Time Magazine intrigued with its cover story- The Science of Optimism. Can optimism be a science? Research seems to indicate that human beings are wired for positive outcomes. If they weren’t, how would those early individuals have even taken those intrepid steps to leave behind their cave sanctuaries for the daunting unknown?
It is rational to be prepared for risk. Life menaces with dangers and the probability that a million unseen variables conspire for catastrophe. Yet, by and large what makes news is the norm of routine being breached- the rogue wave from the sea, the rebellious tectonic plate in the earth’s crust, the singular transport disaster in the logbook of uneventful journeys, the medical treatment that backfires. As a species, we are inclined to expect and accept things working out.

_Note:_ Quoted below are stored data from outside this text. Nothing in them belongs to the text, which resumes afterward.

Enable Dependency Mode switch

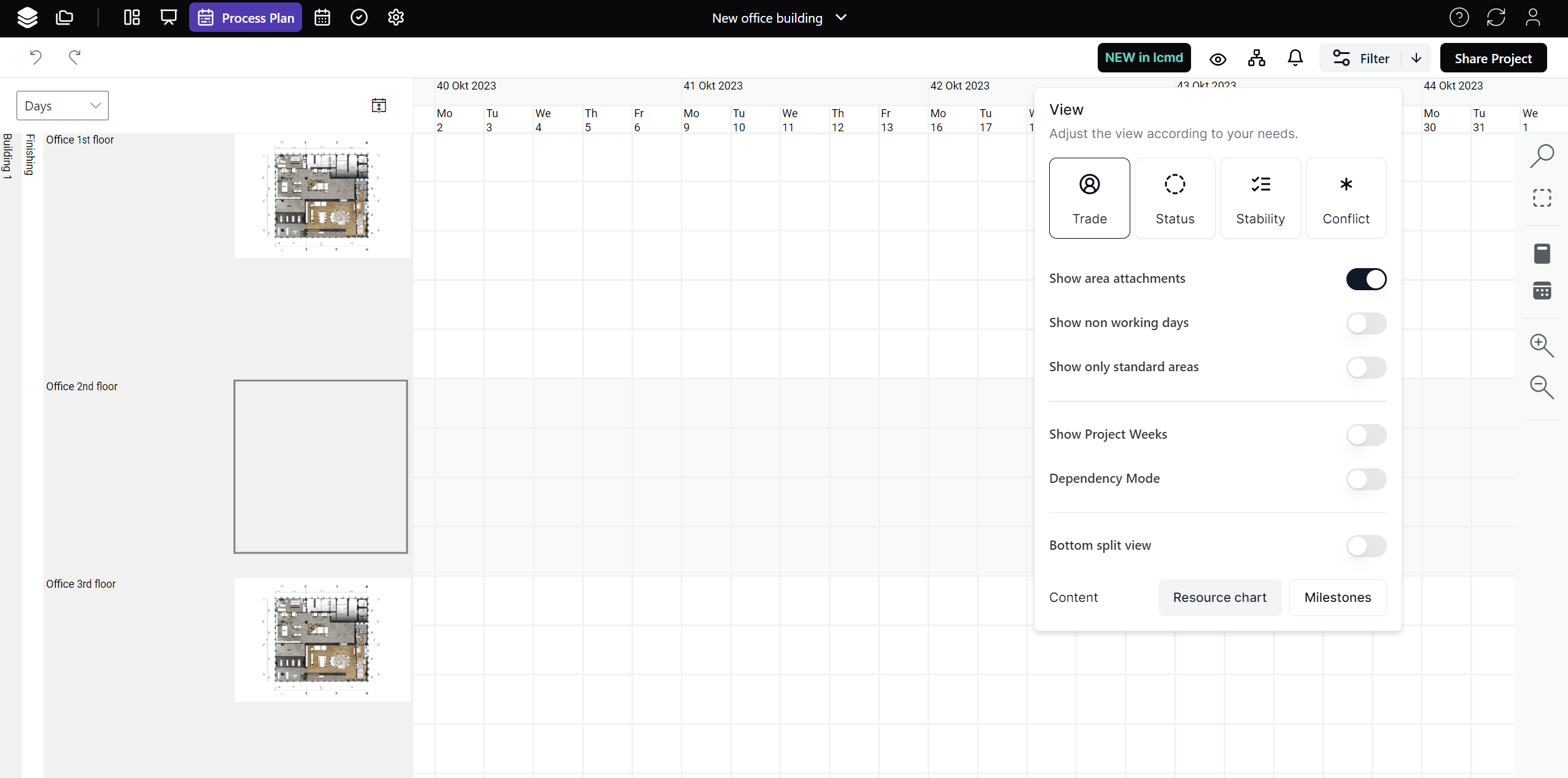(x=1366, y=479)
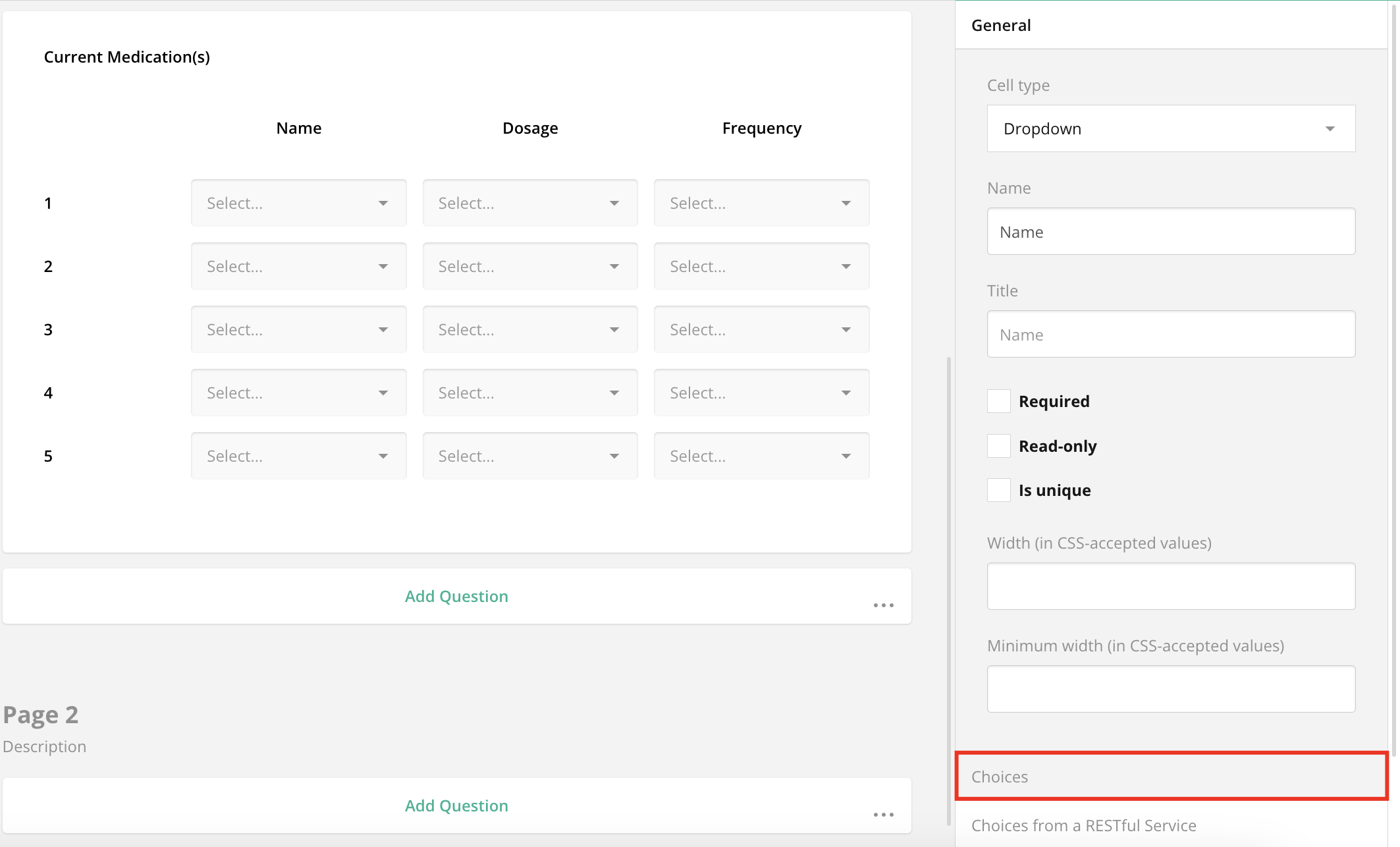Expand the Choices section

1171,777
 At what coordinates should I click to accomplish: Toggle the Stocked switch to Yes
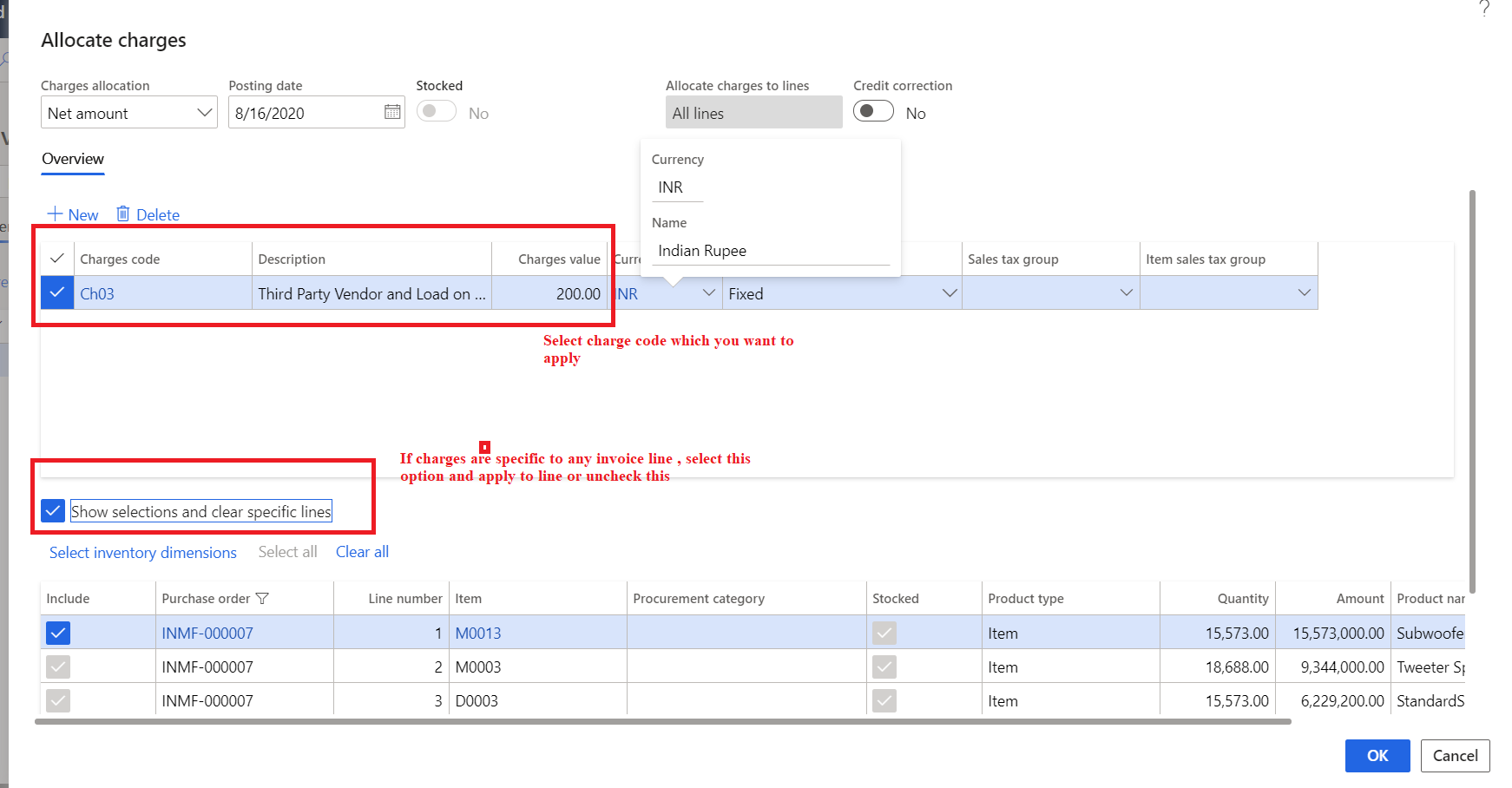coord(437,111)
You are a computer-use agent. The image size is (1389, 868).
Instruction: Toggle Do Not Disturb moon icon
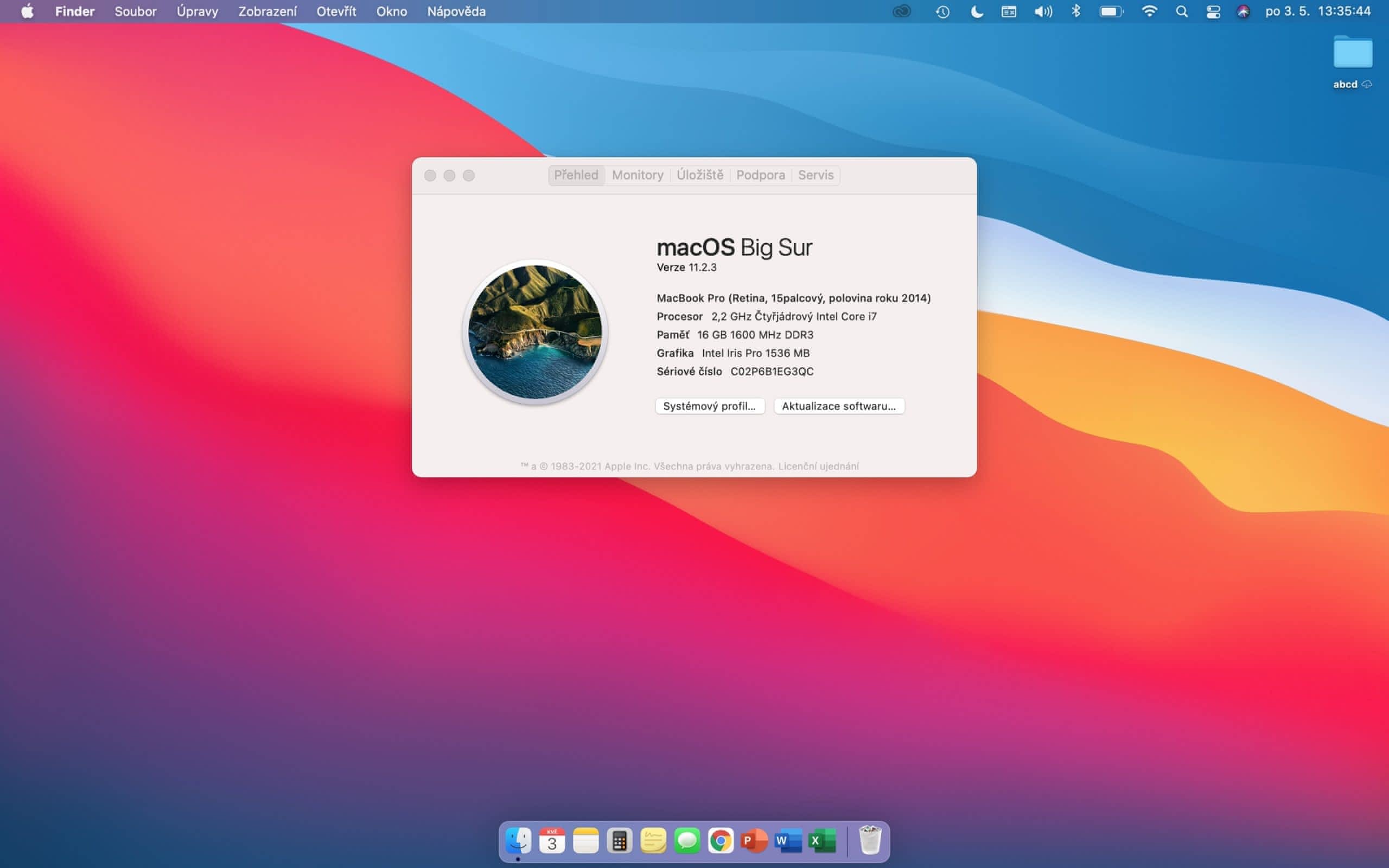[976, 11]
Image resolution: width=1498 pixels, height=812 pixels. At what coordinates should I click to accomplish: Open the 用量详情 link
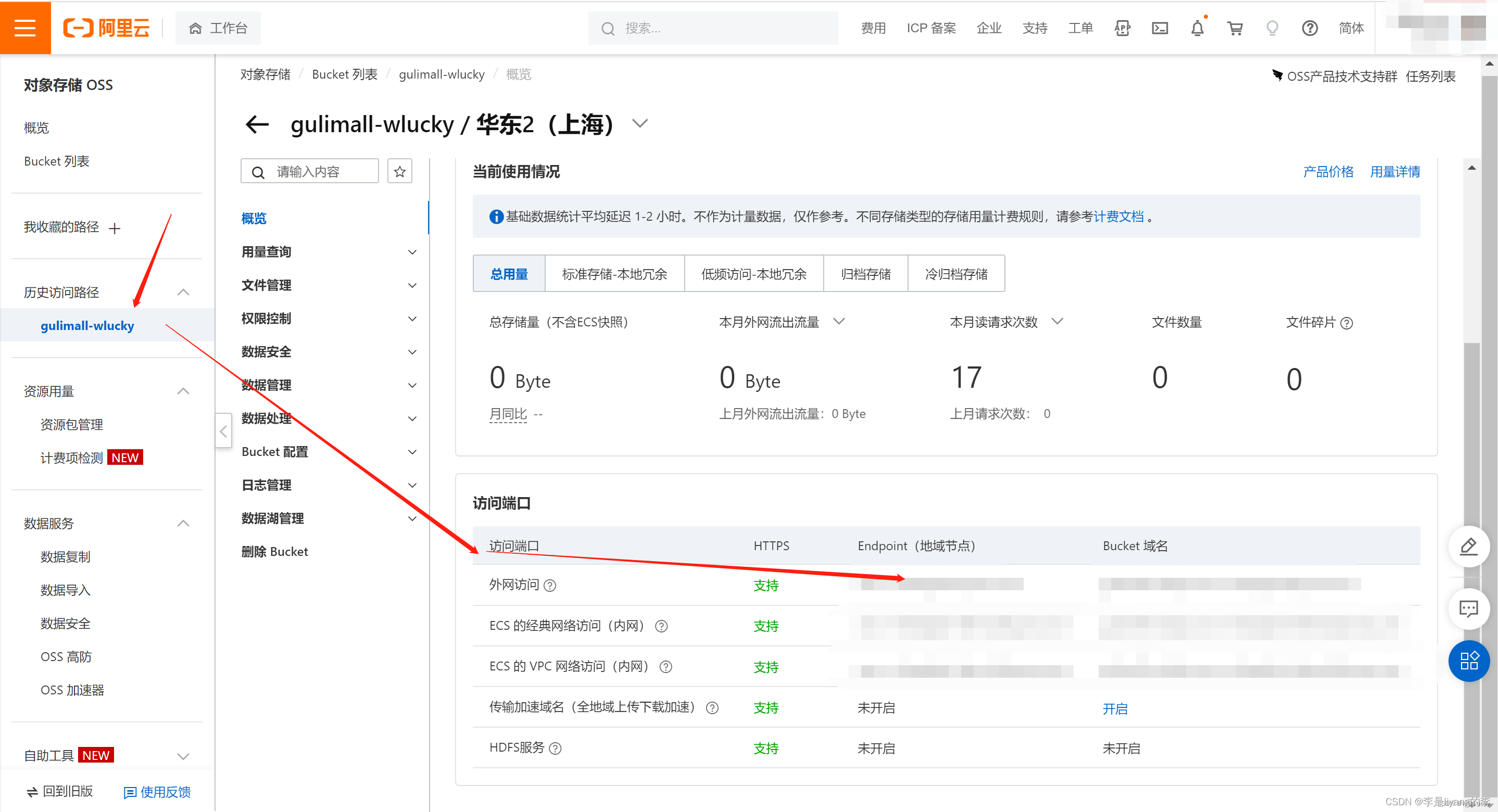tap(1394, 171)
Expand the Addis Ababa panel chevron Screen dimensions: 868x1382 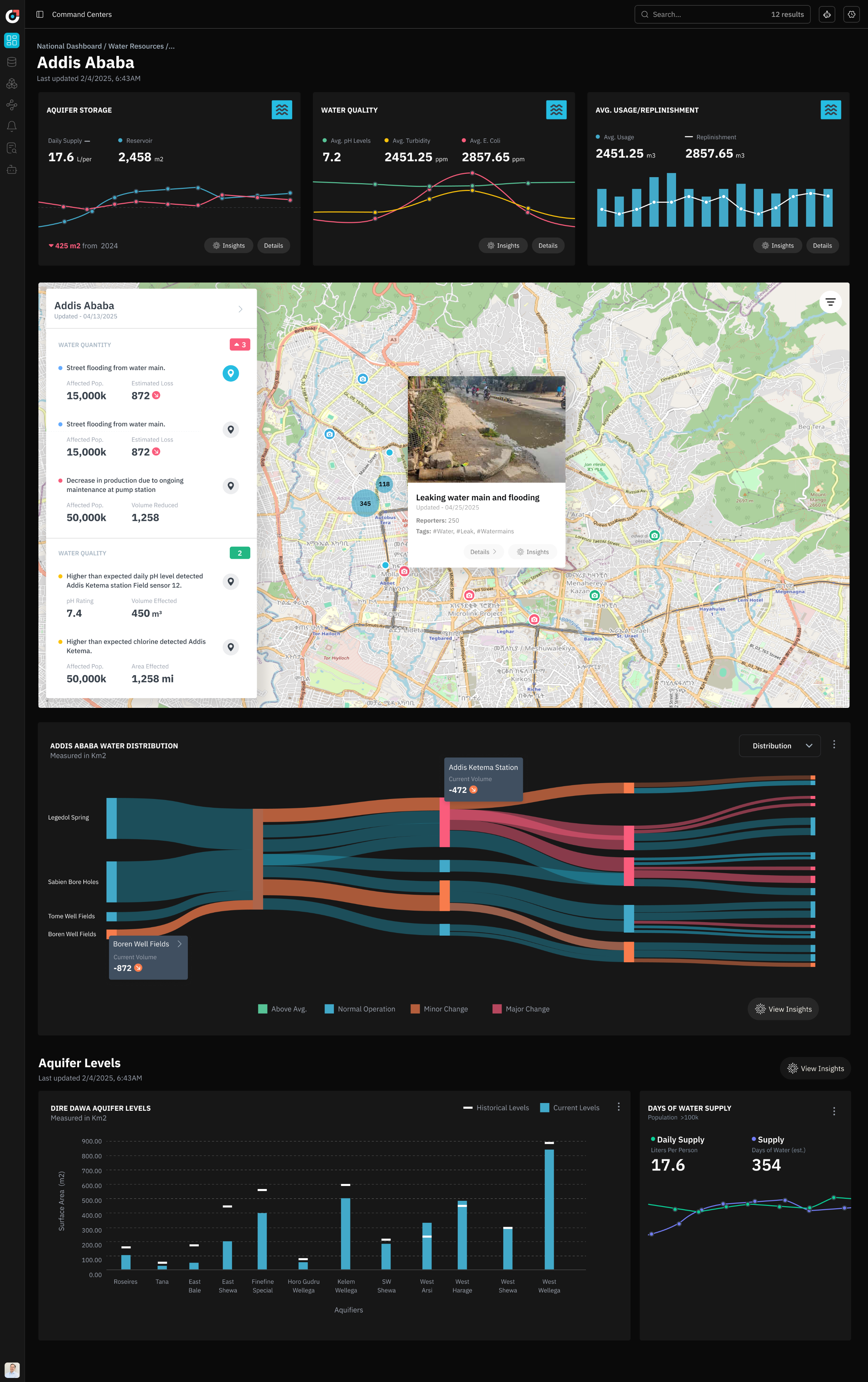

The rest are aberrations that we assume won’t ordinarily happen to us.
This pragmatic attitude struck me forcefully the very next day after I read the article. I was seated in an airplane all ready to zoom for the skies. A sudden onslaught of bad weather restricted visibility on the runway. The airline decided to delay take-off. Given the likelihood of continued bad weather, a flight cancellation was possible.
The airline surely deserved approval for putting passenger safety first. But there was a collective murmur of dismay and a rustle of impatience. The passengers clearly had important things to do at their destinations. I was one of those who had a taut schedule all planned out. The airline’s cautious approach was an annoyance in the urge to do things, powered by the optimism that nothing would go wrong. Not even the gory air mishap in the recent past at that very airport prompted circumspection. I personally regretted not being on an airline with a more daredevil approach to the weather. One wanted to be airborne at the earliest, to get on with life. The article floated back to memory in all its insight.
Quite apart from the science of optimism, there’s also the philosophy of optimism that is a billion dollar publishing industry- the belief that we can shape our realities purely from the positive tenor of our thoughts. In that instance, evolutionary optimism might have fused with the energies of all those who might have forcefully imaged for improved weather. The cloud over the airport emptied itself or perhaps drifted elsewhere. Our aircraft soon soared to clear skies.
The sanguine spirit may often be heedless of its own safety, to do the foolhardy in the facile assumption of good outcomes. It has served as a survival strategy for a species’ capacity to adapt, but on an off-chance it could be a prescription for doom. Nevertheless, I for one believe there’s little to be lost in hazarding life’s
many obstacles or challenges with a hopeful heart.